Further around the lake, there is a Buddhist temple and monastery, together with a large stupa, the Milton Keynes Peace Pagoda built in 1980 by the monks and nuns of the Nipponzan-Myōhōji. It was the first to be built in the western hemisphere. There is a grass labyrinth nearby.

St Michael's Priory is small Benedictine house in the village.

===Willen Hospice===
Overlooking the lake, Willen Hospice provides specialist care for people whose illness no longer responds to curative treatment (also known as specialist palliative care).

===Willen Lake===
One of the more important features of the district is a large balancing lake on the River Ouzel, designed to capture flash floods lest they cause problems down stream. The lake is split into two halves.

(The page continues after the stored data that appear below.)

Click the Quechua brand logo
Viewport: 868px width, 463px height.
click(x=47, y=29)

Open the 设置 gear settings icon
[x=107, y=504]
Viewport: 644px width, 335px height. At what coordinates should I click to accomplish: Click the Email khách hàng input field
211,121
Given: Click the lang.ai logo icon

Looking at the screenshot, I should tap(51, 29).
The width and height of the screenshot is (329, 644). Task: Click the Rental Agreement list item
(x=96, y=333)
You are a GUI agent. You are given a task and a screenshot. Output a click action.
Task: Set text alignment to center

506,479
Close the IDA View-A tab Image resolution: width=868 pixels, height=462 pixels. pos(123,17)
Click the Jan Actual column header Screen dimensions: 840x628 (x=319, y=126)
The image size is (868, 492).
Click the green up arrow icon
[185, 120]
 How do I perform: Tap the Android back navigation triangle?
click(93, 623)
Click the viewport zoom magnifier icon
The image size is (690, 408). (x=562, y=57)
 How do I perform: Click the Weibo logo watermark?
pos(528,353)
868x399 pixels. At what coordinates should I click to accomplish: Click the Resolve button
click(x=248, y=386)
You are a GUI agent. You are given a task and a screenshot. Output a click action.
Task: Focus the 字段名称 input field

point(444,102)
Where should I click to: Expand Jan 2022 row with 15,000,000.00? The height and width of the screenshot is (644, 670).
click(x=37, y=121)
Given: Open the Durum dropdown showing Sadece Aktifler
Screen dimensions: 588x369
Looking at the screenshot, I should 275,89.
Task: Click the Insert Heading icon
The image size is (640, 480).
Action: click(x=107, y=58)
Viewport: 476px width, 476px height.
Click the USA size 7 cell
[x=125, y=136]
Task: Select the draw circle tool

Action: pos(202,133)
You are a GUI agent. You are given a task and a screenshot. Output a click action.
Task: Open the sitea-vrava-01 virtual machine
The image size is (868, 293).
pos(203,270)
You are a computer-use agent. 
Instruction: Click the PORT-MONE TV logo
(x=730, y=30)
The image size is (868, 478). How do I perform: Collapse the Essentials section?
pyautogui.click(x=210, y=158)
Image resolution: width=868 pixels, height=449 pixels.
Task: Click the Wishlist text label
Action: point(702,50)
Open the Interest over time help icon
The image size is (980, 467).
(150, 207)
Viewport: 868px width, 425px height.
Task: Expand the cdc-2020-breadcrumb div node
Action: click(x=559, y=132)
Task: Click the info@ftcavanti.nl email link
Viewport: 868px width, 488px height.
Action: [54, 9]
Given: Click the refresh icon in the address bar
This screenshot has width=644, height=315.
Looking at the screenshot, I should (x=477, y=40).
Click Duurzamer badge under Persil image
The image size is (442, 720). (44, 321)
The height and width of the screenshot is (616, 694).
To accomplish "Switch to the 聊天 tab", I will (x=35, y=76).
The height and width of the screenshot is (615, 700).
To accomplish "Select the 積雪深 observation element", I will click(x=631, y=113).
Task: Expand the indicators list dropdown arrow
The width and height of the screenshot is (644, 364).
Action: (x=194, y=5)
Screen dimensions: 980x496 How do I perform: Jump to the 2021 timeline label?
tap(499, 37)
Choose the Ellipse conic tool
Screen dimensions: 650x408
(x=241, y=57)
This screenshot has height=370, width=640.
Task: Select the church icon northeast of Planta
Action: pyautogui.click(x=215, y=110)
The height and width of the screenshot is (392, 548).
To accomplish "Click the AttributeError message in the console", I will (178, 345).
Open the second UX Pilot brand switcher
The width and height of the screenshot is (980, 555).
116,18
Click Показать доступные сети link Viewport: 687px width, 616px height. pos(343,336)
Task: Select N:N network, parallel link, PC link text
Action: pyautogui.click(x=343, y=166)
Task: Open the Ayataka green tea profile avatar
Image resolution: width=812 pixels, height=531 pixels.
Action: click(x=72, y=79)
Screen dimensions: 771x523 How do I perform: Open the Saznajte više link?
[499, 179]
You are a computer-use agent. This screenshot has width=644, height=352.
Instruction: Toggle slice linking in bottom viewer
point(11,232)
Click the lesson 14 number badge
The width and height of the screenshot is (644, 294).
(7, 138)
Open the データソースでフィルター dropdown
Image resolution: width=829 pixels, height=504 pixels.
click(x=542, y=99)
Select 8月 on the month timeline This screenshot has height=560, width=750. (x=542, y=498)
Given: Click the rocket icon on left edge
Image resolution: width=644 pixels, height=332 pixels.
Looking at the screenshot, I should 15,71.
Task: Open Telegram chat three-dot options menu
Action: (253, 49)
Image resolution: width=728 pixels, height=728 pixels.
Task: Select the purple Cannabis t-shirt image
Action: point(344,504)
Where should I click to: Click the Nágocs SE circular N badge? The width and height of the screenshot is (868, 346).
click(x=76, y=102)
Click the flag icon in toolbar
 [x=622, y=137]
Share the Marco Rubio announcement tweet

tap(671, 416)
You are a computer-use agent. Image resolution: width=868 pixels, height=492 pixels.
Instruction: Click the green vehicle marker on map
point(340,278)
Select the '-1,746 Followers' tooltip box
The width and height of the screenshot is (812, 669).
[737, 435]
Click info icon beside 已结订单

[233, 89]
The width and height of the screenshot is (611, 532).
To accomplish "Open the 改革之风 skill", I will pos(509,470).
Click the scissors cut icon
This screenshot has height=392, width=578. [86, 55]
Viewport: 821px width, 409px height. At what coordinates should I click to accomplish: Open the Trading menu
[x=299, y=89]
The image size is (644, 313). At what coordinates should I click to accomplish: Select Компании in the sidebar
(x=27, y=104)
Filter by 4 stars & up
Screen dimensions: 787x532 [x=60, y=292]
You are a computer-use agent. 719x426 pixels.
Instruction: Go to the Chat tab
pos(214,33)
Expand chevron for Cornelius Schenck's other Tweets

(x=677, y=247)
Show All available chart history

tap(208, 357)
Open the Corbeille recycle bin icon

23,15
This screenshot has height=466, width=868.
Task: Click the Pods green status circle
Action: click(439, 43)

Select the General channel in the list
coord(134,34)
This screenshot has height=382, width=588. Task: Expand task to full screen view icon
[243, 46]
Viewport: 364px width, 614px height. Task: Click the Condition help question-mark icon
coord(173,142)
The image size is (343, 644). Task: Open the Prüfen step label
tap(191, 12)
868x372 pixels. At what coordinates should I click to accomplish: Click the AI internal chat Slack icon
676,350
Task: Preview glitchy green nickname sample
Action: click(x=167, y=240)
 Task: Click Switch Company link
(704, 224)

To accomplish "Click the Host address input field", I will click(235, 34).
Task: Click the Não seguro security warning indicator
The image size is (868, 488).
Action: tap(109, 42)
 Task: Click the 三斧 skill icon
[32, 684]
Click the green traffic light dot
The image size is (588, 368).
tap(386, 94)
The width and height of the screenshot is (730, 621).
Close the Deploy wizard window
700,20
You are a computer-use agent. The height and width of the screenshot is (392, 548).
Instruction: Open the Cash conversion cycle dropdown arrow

The north lake is a wild-life sanctuary and a favourite of migrating aquatic birds, overlooked by the Peace Pagoda and the Hospice. The south lake is for leisure use, with a full watersports and boat hire centre, as well as inflatable aqua park and wakeboarding facility. There are many paths around the lake suitable for walking, running or cycling. The south lake also comprises a children's splash park and a high ropes course, as well as playing host to various events throughout the year.

====Bird Life====
In its history, many rare and scarce migrating birds have turned up on the north side of the lake. The island is primarily for bird life. Many common bird species breed on the spit that can be viewed from the only hide on the lake, the north hide.

===Sports===
The district is also home to Willen Cricket Club and to Willen Juniors FC, who both play at Willen Fields on Portland Drive.